Good Morning AI Runners

Here's what we've got for you today:

  • Apple: AI Narrated Audio Books

  • GoogleAI: MUSE

Apple: AI Narrated Audio Books

Apple has created a collection of audiobooks narrated by artificial intelligence, which could potentially signal the end of human narrators in the industry.

This move could have significant implications for the audiobook market, which is valued at over $35 billion and saw sales increase by 25% last year, reaching over $1.5 billion.

The AI-narrated audiobooks can be found in the Books app by searching for "AI narration."

Apple worked with independent publishers, who were required to sign NDAs, on the project and agreed to cover production costs, while authors would receive royalties from sales.

Narration is currently offered in four voices in soprano and baritone categories: Madison and Jackson for romance and fiction, and Helena and Mitchell for self-development and non-fiction.

Apple claims that these voices have been trained in specific genres, but has not disclosed the training data used.

And apple are yet to announce how much they are charging publishers for the conversion of a book into an audiobook.

It remains to be seen how consumers will react to AI-narrated audiobooks and whether they will prefer them over those narrated by humans.

Some may appreciate the consistency and lack of mistakes in AI narrations, while others may prefer the inflection and emotion that a human narrator brings to a story.
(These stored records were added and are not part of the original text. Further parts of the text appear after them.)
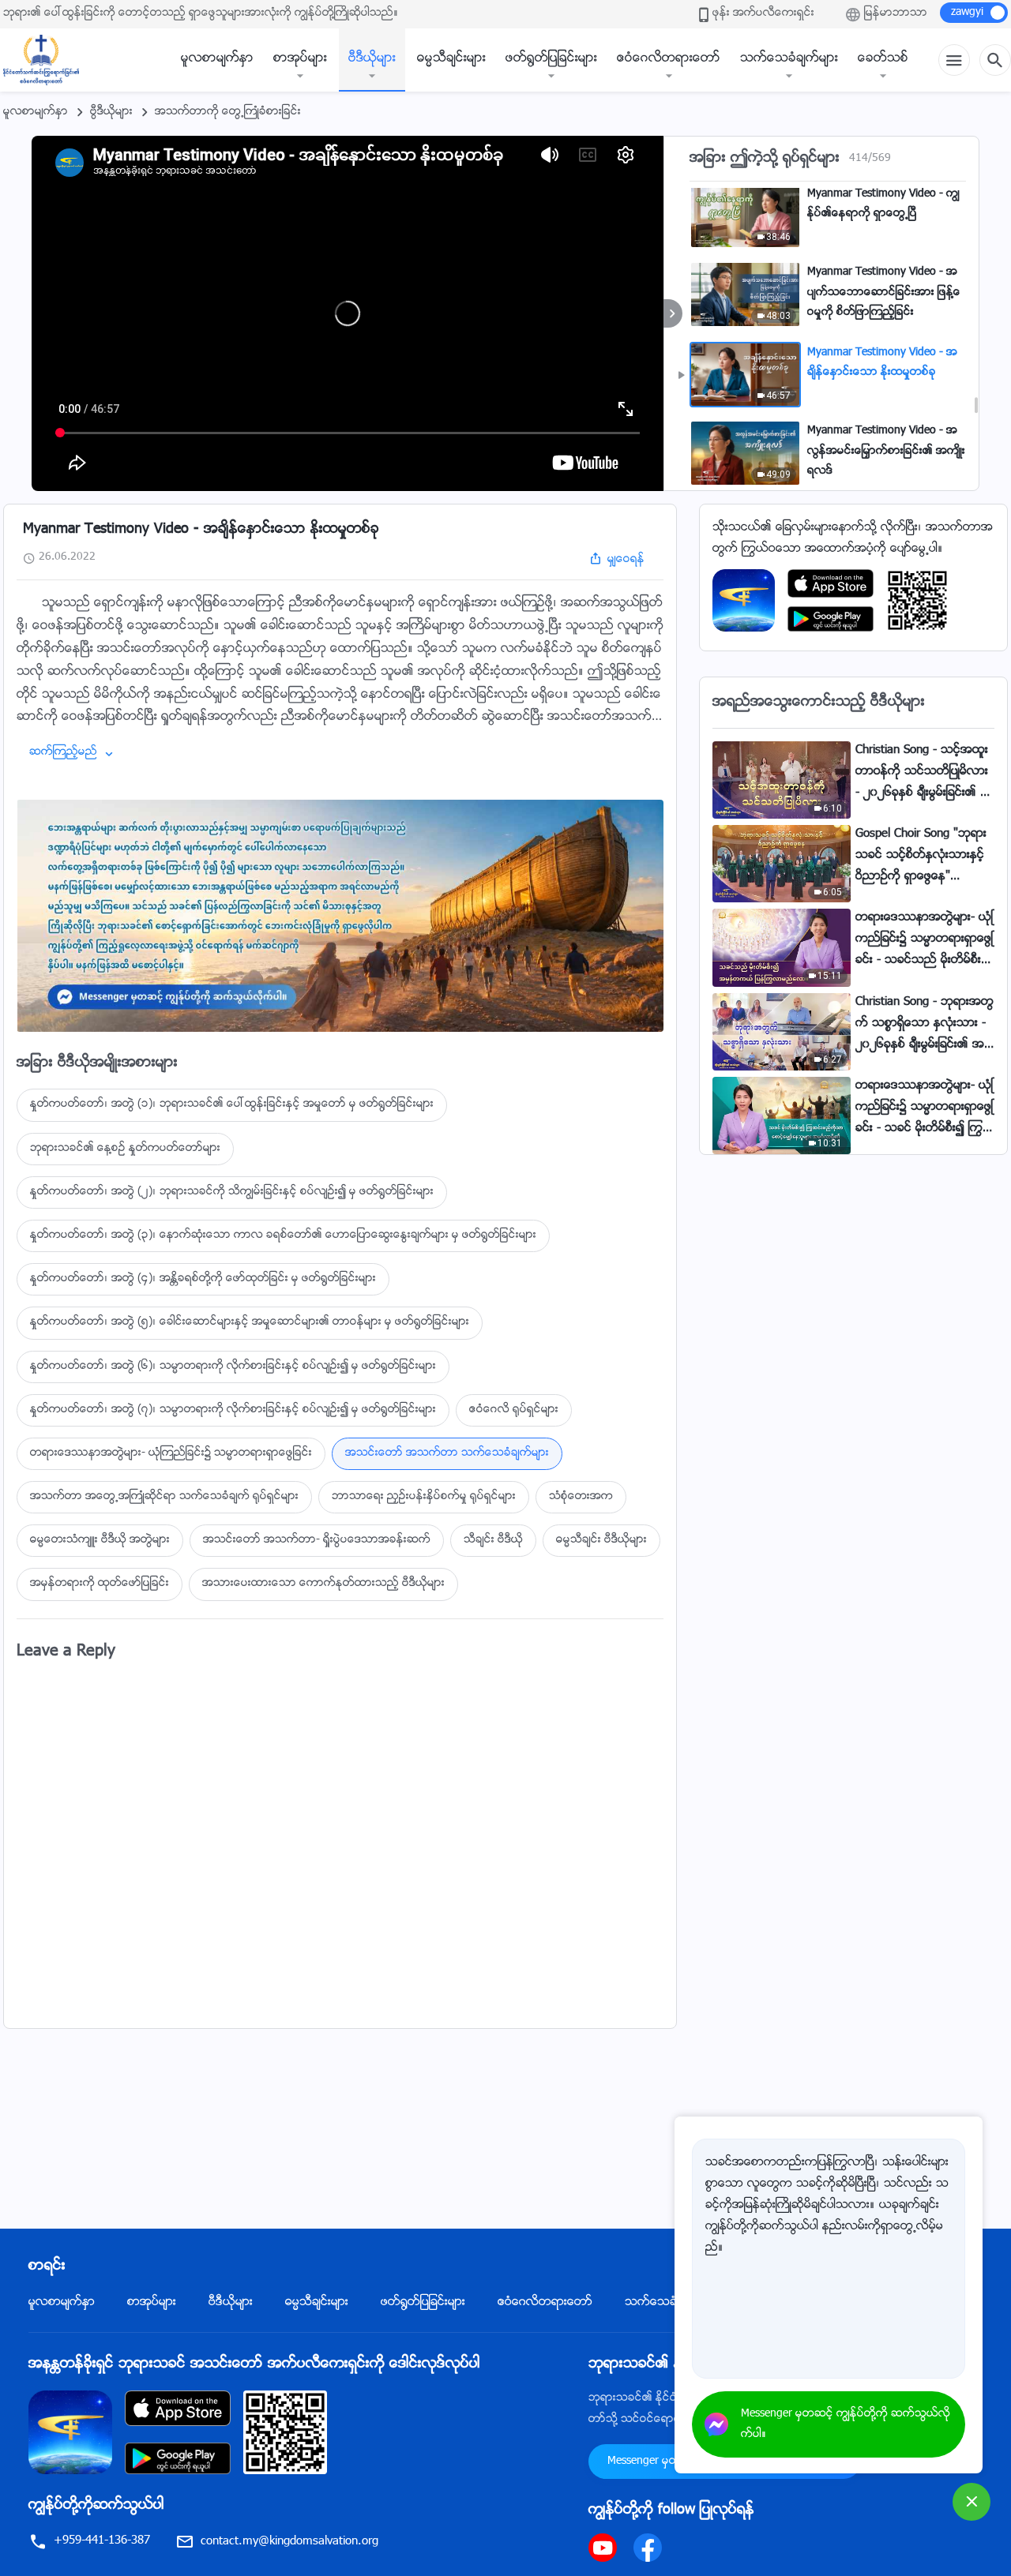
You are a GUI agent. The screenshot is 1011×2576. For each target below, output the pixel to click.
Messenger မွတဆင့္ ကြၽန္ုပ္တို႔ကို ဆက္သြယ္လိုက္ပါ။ (845, 2424)
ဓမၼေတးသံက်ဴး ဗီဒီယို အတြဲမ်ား (100, 1540)
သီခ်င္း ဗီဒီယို (493, 1540)
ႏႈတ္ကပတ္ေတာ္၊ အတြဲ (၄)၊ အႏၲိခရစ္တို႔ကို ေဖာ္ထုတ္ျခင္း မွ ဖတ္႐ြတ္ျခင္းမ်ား (203, 1279)
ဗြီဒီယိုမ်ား (111, 112)
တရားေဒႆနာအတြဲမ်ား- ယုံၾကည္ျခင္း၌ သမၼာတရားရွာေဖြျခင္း (171, 1453)
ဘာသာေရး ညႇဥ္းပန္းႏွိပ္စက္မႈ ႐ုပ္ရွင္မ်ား (424, 1497)
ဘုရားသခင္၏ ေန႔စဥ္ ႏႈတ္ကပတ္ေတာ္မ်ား (125, 1149)
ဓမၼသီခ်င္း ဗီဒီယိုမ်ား (601, 1540)
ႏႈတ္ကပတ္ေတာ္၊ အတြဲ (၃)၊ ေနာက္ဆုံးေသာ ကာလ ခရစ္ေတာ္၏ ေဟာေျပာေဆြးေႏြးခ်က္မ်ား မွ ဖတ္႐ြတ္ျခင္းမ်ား (283, 1235)
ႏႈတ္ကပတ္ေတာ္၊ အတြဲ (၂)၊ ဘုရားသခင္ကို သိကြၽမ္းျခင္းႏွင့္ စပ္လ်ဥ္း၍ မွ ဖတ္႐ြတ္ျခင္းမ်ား (232, 1192)
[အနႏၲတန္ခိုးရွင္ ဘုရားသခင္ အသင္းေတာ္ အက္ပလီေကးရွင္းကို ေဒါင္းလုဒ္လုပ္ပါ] (70, 2432)
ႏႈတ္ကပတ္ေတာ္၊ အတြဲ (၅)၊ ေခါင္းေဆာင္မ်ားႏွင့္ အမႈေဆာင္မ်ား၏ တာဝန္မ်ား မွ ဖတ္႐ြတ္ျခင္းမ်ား (249, 1322)
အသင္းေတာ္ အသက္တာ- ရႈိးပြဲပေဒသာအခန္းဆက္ (316, 1540)
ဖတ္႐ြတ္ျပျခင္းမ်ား (551, 59)
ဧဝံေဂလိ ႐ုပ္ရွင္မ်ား (513, 1410)
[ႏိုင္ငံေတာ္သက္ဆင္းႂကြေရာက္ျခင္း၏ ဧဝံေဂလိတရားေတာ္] (49, 60)
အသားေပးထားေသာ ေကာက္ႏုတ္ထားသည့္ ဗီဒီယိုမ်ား (323, 1584)
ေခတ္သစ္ (883, 59)
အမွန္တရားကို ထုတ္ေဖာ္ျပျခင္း (99, 1584)
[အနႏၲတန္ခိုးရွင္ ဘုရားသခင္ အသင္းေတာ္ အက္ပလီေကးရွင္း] (743, 601)
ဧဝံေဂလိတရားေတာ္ (668, 59)
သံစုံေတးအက (581, 1497)
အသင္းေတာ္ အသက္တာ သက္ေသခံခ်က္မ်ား (447, 1453)
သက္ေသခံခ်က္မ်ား (789, 59)
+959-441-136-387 (102, 2541)
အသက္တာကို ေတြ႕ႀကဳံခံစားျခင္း (228, 112)
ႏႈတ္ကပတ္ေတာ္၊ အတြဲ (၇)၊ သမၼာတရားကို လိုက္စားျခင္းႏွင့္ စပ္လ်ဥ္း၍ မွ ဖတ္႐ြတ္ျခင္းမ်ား (233, 1410)
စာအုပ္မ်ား (300, 59)
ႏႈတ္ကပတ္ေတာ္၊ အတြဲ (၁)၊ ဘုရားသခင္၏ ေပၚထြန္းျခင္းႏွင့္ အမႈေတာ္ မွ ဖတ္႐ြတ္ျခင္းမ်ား (232, 1104)
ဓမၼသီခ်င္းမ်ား (451, 59)
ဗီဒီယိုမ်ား (372, 59)
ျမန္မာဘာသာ (895, 13)
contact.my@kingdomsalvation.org (289, 2541)
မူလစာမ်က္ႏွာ (217, 59)
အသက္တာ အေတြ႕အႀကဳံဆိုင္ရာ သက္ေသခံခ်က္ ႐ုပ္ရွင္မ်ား (164, 1497)
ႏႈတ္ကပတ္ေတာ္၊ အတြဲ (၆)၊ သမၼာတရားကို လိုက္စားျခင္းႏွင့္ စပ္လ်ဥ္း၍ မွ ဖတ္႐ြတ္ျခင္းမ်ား (233, 1366)
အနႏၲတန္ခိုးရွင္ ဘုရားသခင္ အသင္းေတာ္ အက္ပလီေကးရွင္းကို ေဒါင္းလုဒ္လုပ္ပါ (254, 2364)
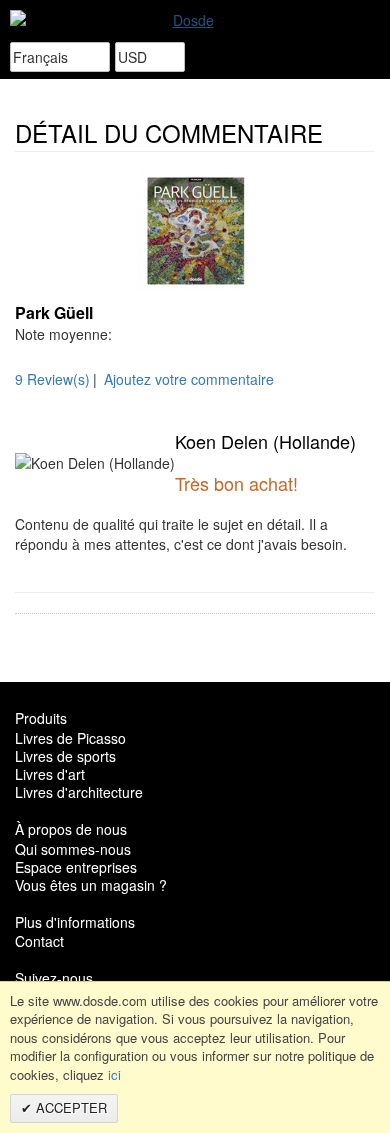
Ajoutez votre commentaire (189, 379)
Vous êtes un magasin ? (91, 885)
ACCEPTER (69, 1107)
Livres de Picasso (70, 738)
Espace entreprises (76, 867)
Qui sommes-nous (73, 849)
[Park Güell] (195, 229)
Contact (39, 941)
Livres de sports (65, 756)
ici (114, 1074)
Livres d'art (50, 774)
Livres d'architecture (79, 792)
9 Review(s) (52, 379)
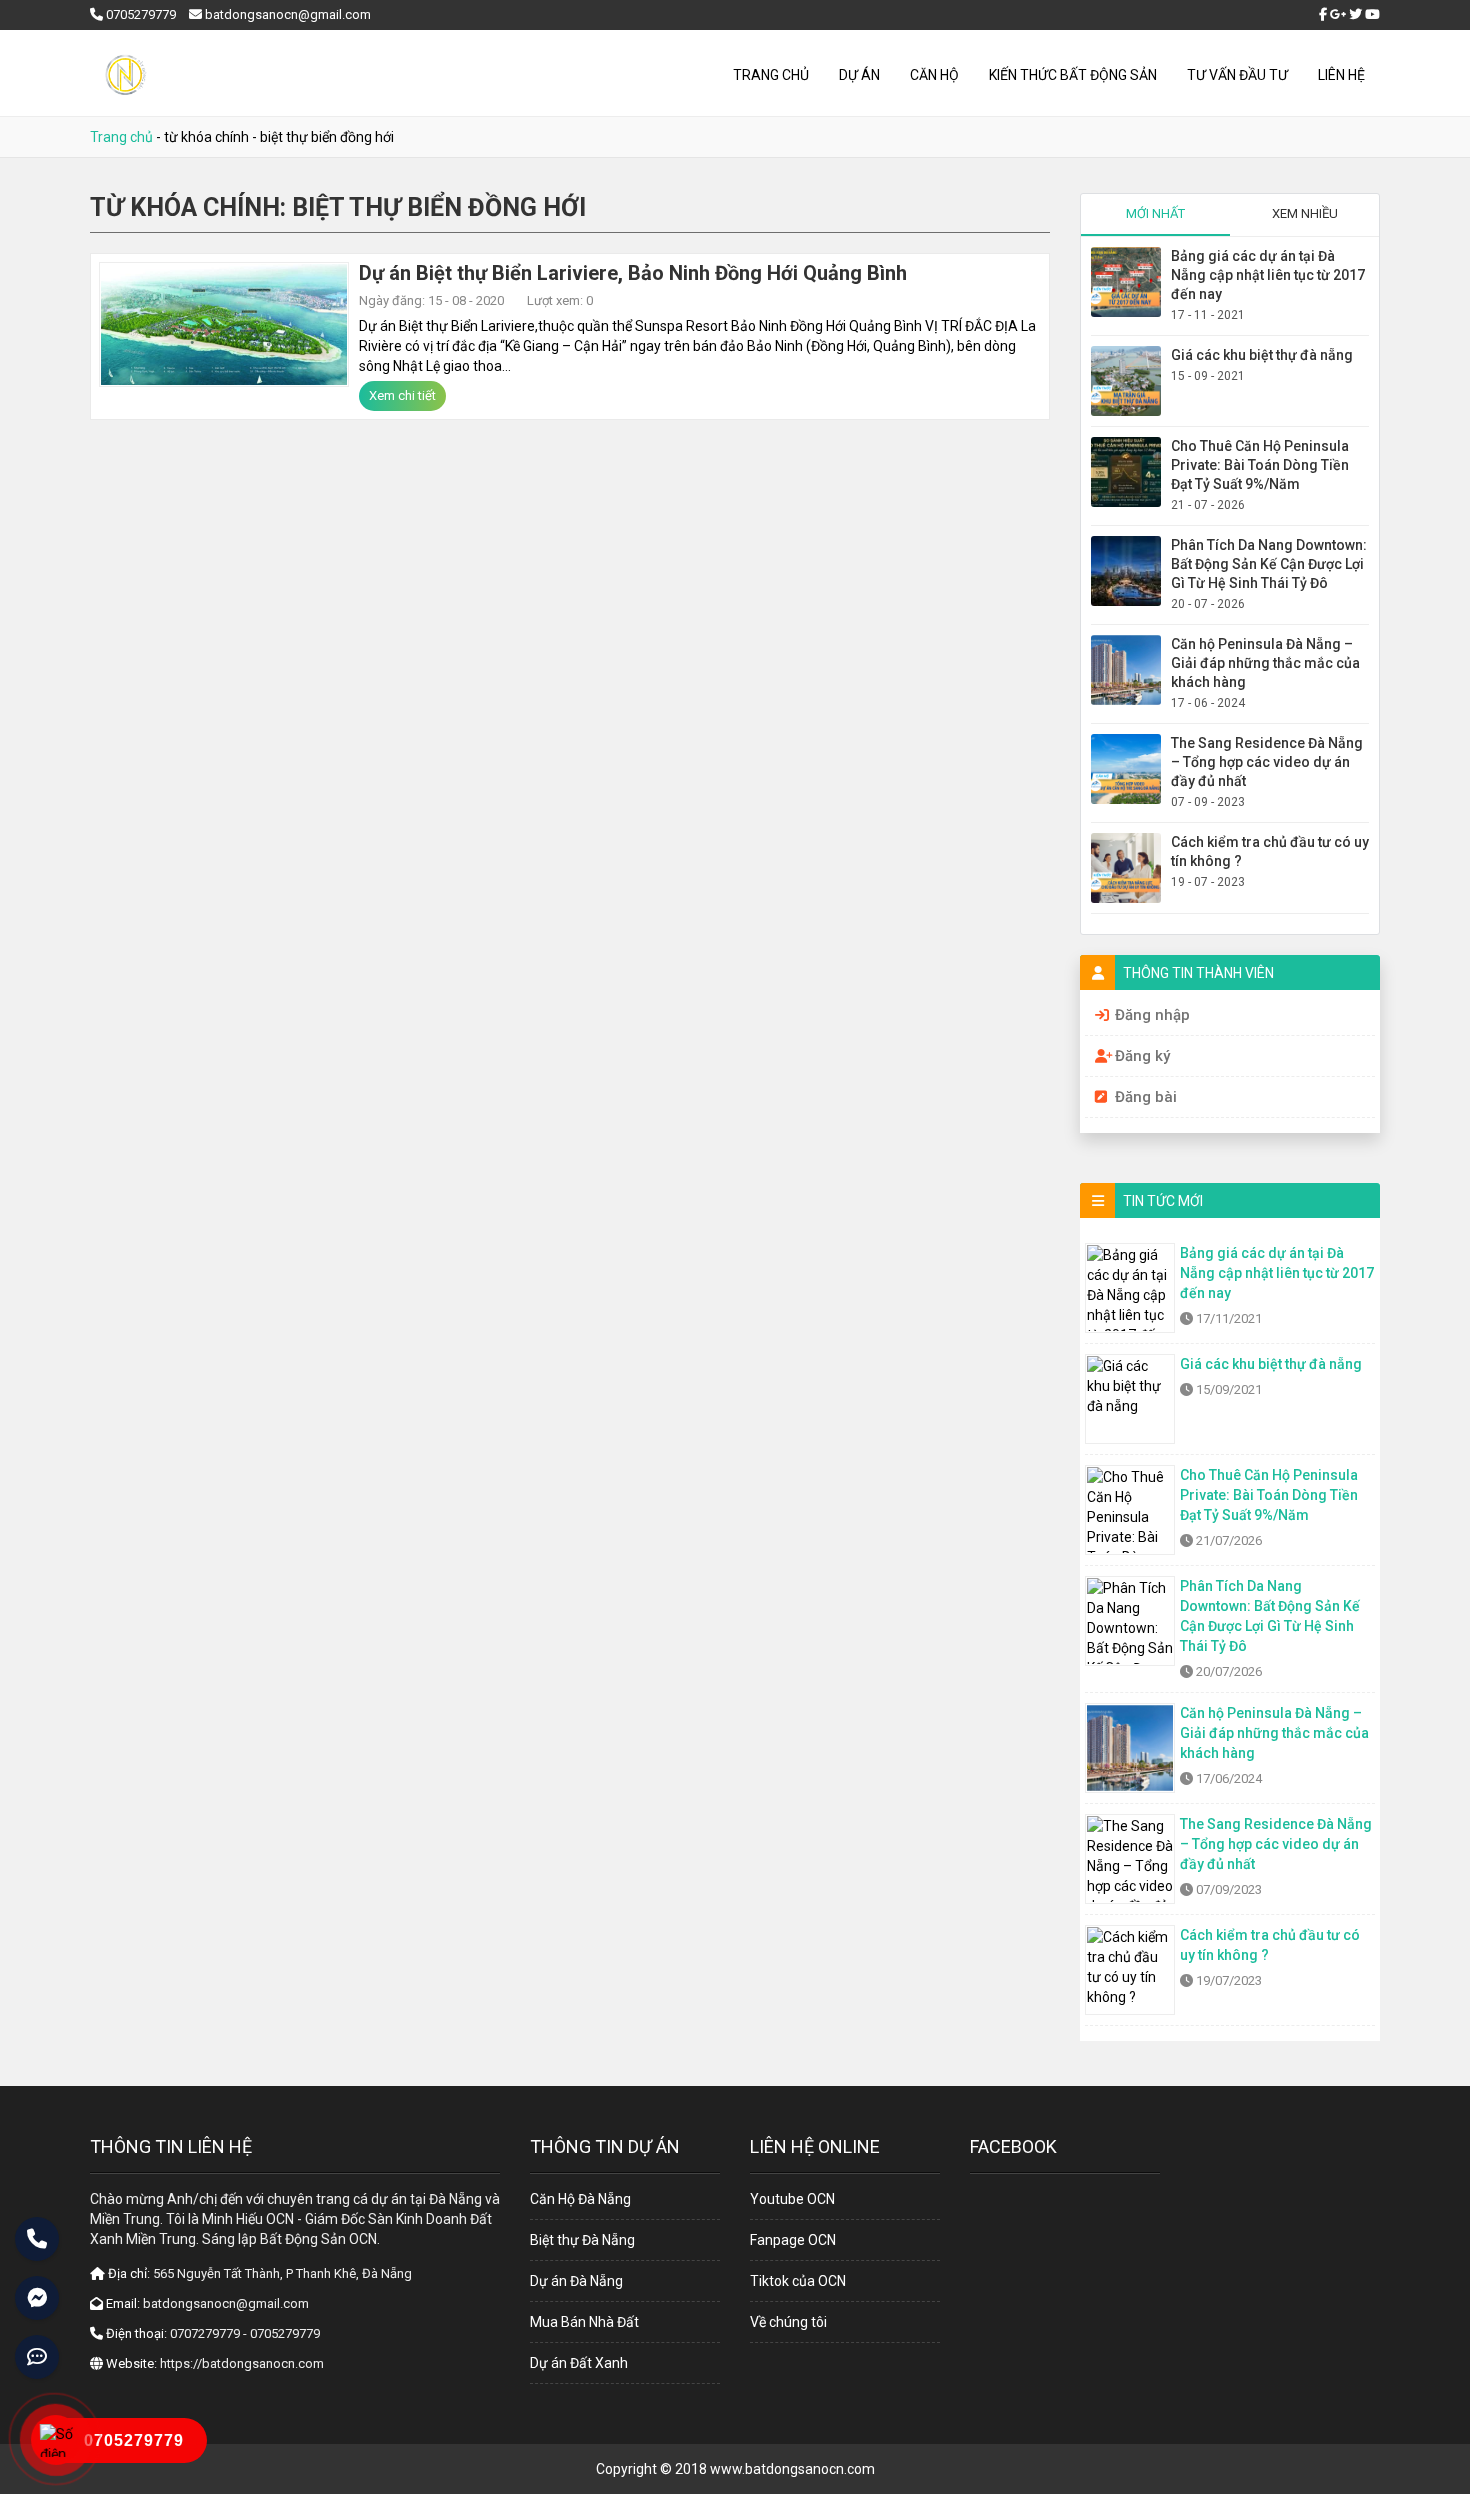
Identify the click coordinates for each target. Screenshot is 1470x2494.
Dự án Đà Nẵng (576, 2281)
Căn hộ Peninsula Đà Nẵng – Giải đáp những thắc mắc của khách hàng (1265, 663)
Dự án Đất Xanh (579, 2363)
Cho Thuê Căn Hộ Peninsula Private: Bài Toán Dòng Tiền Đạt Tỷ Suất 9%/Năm (1260, 465)
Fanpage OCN (793, 2240)
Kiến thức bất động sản (1073, 75)
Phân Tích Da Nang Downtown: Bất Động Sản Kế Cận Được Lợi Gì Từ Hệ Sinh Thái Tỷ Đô (1269, 564)
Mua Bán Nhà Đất (584, 2322)
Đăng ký (1142, 1056)
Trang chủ (771, 75)
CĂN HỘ (934, 75)
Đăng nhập (1152, 1015)
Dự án (859, 75)
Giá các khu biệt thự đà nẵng (1262, 355)
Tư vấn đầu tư (1237, 75)
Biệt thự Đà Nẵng (582, 2240)
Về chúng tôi (788, 2322)
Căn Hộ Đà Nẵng (580, 2199)
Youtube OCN (792, 2199)
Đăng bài (1146, 1097)
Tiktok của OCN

This might be unrelated but it reminds me of an interesting point on the appeal of human narrators. My favorite podcast, the Founders Podcast, features David Senra reading biographies and autobiographies of successful founders and the thing I enjoy the most is the human-like summary and lessons as well as his reading style.

I wouldn't find the podcast as enjoyable if it were narrated by Apple's "Helena and Mitchell." This goes to show that the appeal of human narrators and the way they can bring inflection and emotion to a story is hard to beat.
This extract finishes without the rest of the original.